Few would deny that the DVD is a remarkable invention. It’s hard not to be astonished by a process that can put a two-hour movie on a plastic disc small enough to drop into your breast pocket.
But will the DVD replace film? The experts think it’s unlikely.
“With film, you have the original, frame-by-frame, the color is truer, and the image is more detailed. Digital formats are compressed and don’t give you the complete image,” said Bruce Jenkins, curator of the Harvard Film Archive (HFA).
There’s another issue as well: Somewhere up the road, we may be trading our DVD players for something even more miraculous. And then what happens to all those little silvery discs?
“The archive has movies in many different digital formats,” said Jenkins. “And with some we no longer have the equipment to play them. But the technology of film has essentially changed very little since it was invented in 1894.”
Film, at least in the general sense, will survive. But for individual films to survive they must be properly cared for, something that requires a film conservation facility. Now the HFA has such a facility, located in a newly renovated brick building in the Watertown Arsenal.
“This is the final element that allows Harvard to be a real film archive in which we can both study and preserve films,” Jenkins said.

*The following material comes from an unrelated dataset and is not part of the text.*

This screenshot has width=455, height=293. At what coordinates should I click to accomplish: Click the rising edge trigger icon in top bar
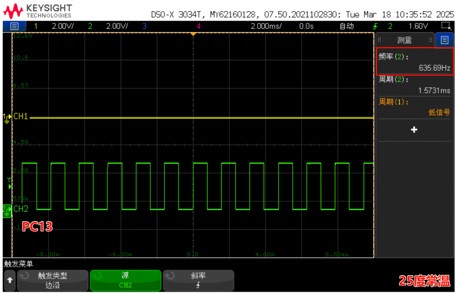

The building, which last served as the cafeteria for a high-tech company, contains state-of-the-art equipment for viewing and, to some extent, repairing films. Film conservator Julie Buck and her staff are now engaged in a long-term project to assess the condition of the HFA’s more than 8,000 films, most of which have never been inspected before.
Some of these neglected films have yielded surprises. It was known that the archive possessed multiple copies of a 1969 German film called “Freedom to Love.” What was not known was that one of them was actually a Nazi era instructional film on dog training.
Other discoveries have been heartbreaking. A donated print of the 1972 Bernardo Bertolucci film, “The Last Tango in Paris,” turned out to be unwatchable. The entire film had turned red.
“A lot of color film from the 1970s is very unstable,” Buck said.
The new space also gives the HFA room to store and display some of its treasured items, including its valuable collection of some 3,000 movie posters, a vintage 3D projector, and the complete works and custom designed technology of experimental filmmaker Peter Ungerleider.
But running a premier film archive costs money. A single feature film takes up about one cubic foot of space, and the cost of storing it in a temperature-controlled section of the Harvard Depository is about $30 per year. To help pay these costs, the archive is initiating an Adopt a Film Program.
“We’ve selected 100 films that are considered major works,” said Jenkins. “And for a donation of $3,000 we will assure that the film will be properly stored for the next 100 years.”